第百十七話 反撃の乱戦

「み、港から敵襲――っ」

 と叫ぶラ軍の兵士たちが駆けてきた。

 きっとそれは後方の敵を、こちらに追い込む作戦が成功したからで。

 

「今じゃ!」

 と、鏑矢かぶらやを空に放った。ピューと舞い上がるそれは、伏せていた伏兵への合図。


 思うんだけど敵は密集してしまうわけで。

 それは火力も密集することになり、絶対絶命からワンランクアップの決死、になるのは当然のではないのかと。
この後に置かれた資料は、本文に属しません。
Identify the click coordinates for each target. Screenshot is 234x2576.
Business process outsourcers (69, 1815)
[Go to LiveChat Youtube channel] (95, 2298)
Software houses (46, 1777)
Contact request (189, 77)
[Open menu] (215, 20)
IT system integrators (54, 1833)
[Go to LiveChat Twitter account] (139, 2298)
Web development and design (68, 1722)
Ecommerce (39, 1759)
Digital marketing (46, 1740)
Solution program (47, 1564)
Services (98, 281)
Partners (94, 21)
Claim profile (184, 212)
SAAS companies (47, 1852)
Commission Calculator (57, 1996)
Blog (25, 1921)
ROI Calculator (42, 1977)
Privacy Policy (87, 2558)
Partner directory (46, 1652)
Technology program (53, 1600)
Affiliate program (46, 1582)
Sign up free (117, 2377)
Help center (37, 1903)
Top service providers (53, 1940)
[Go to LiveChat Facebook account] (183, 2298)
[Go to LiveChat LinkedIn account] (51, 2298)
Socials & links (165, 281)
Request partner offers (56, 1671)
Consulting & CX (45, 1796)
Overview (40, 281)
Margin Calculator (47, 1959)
 パンパンッ、ビューンッ、と銃撃が凄いことになっていきて。


(うわぁぁ――っ!)←オレ

(きよったぞ! はまりおったわ)←クロウさん

 

 なにこれ、怖いって! 涙目なんですけどぉ!?


「波動……『隠遁』」


 クロウさん、目をつけていた岩陰に走り込んだ。嫌な声も強化された聴覚が伝えてくれる。


「……敵は目前っ……三分隊、山狩して……よ」

 きっと……の部分は殲滅とか、追い込みとか、蜂の巣とか物騒なものだろうけど。


 オゥフ……もう時限爆弾のカウントダウンが始まった絵面しか思いつかない。

 どうするの? コレ……なんて思っていると。


 ドォォォンッ、と爆音が上がった。

 銃撃も砲撃も途切れたから、身を潜ませたまま視界のきく木立ちまでそろそろと移動してみる。
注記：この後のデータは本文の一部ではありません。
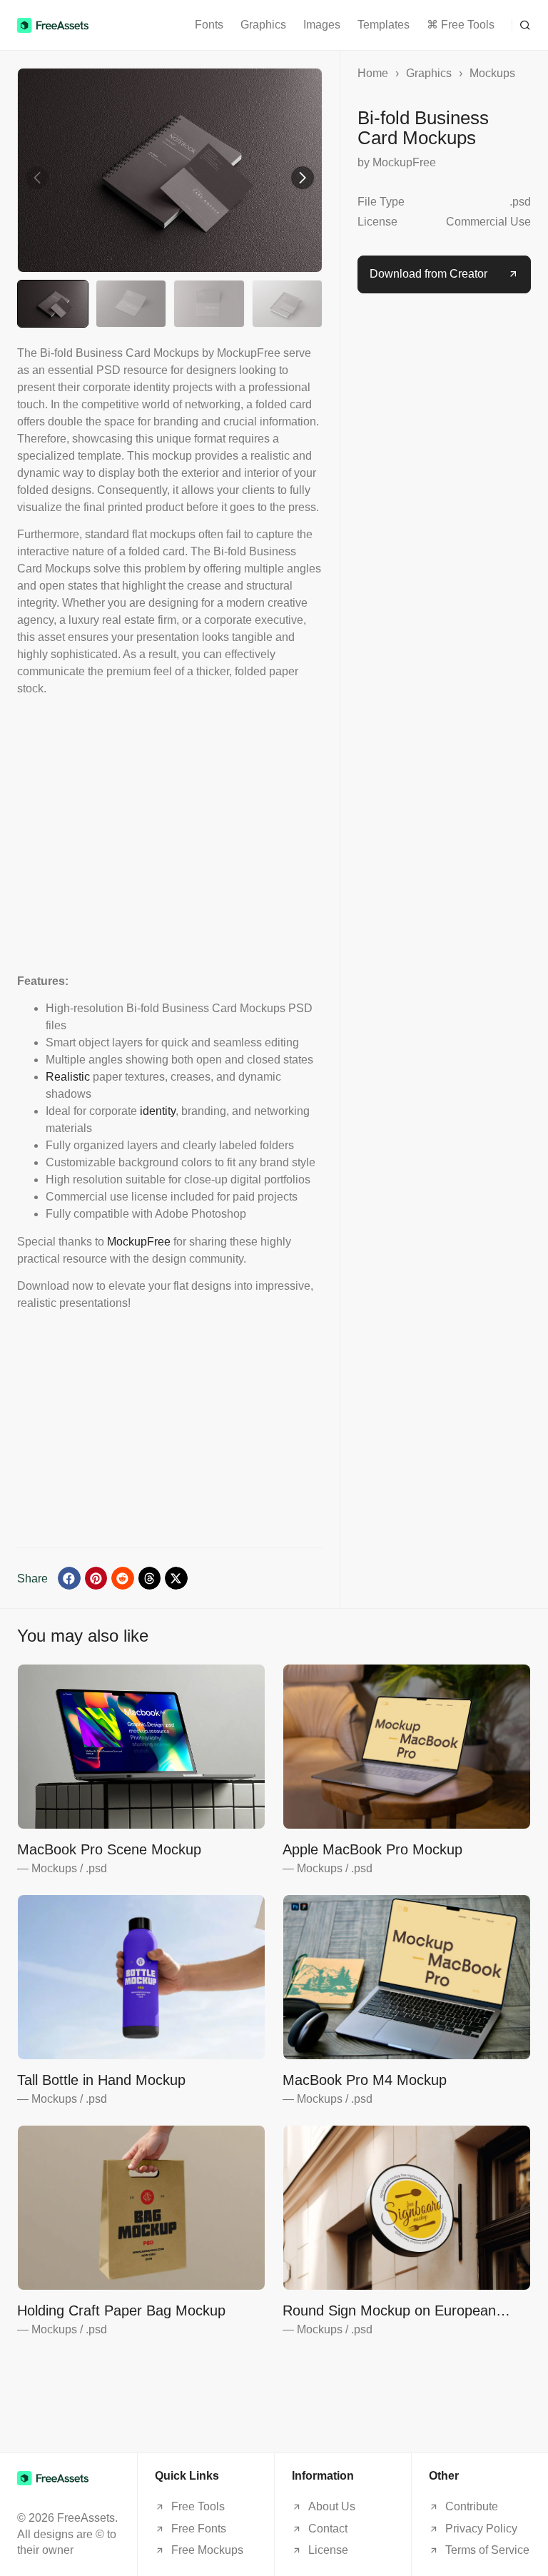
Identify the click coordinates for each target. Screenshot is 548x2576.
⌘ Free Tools (460, 25)
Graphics (263, 25)
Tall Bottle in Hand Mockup (101, 2080)
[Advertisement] (170, 834)
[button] (521, 25)
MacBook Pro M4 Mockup (365, 2080)
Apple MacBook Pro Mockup (372, 1849)
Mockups (492, 73)
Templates (383, 25)
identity (158, 1111)
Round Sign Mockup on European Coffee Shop (389, 2311)
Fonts (209, 25)
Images (321, 25)
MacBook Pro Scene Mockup (109, 1849)
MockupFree (139, 1242)
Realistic (68, 1077)
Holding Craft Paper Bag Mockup (121, 2310)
 敵が編成できないくらい密集している真ん中へ、焙烙玉ほうらくだまが投げ込まれたみたいだ。


「て、敵は焙烙玉ほうらくだまを持っているぞ、距離を取れっ」


 とか指示が出ているけど、山中へつながる道は両脇が樹木で覆われていて、自然、隊列を分解して個別に樹木の影へ避難していく。

 そこへ空いた空間に港から駆け込んだ一団が入り込んで、密集は解けないどころか混乱に拍車がかかっている。


「次は矢じゃ」

 とクロウさんが鏑矢かぶらやを空に放つと、狼狽えるラ軍へ夕立ちのように矢が襲いかかった。


「ガッ?!」

「な、なんだ?!」

「ぐぅっ!」


 悲鳴が巻き起こり、混乱している“ラ軍”の皆様。


「今じゃっ、かかれっ皆の衆っ」


 とクロウさんの大音声が響き渡る。


「「「ウォォ――ッ」」」


 と山に反響するときの声に、ラ軍はパニックに陥った。

 冷静な判断ができなくなると、人は我が身一人の安全をまずは図ろうとする。それをさせないためにラ軍の指揮官は声を張り上げた。


「鎮まれっ、敵の罠だっ。小隊ごとにまとまって、敵の射線へ撃ち……」


 と指示する指揮官は“ア軍”の格好の的になった。

 ヒョウと一閃の矢が突き刺さる。


「グボッ!」


 と倒れ込む士官らしき人と、身を挺して守ろうとした兵士たちの影が倒れていくのが見える。

 

「今なら戦車も身動きが取れぬであろ。これだけ密集していれば『検知』も無理じゃ! 行くぞ七郎っ」


「承知っ」


 声をかけ合い丘を駆け降りた。


「「波動……『隠遁』」」


 たちまち姿がおぼろになっていく。

 再び鏑矢かぶらやをつがえ天に放つクロウさん。

 ピューと鳴り響く音に、あちこちから剣を抜きア軍の軍服がカーキ色のラ軍へ襲いかかる姿が見えた。

 乱戦だ。


「戦車はどこじゃ、戦車は? 七郎っ」

 

“ラ軍”の兵士は屈強で、クロウさんより一回り大きい。近寄れば近づくほど、人垣で戦車が見えなくなる。


 七郎さん(弁慶)はこの時代の人としては大柄だから、少し伸び上がるだけで、戦車が見えたようだ。


「あちらに。二間にけん(約3.6メートル)も離れておりませぬ」


「一気に行くぞっ」

 と駆け出そうとした時、戦車の砲塔のハッチが押し開かれた。中から白銀のフルプレートが上体を出して檄を飛ばした。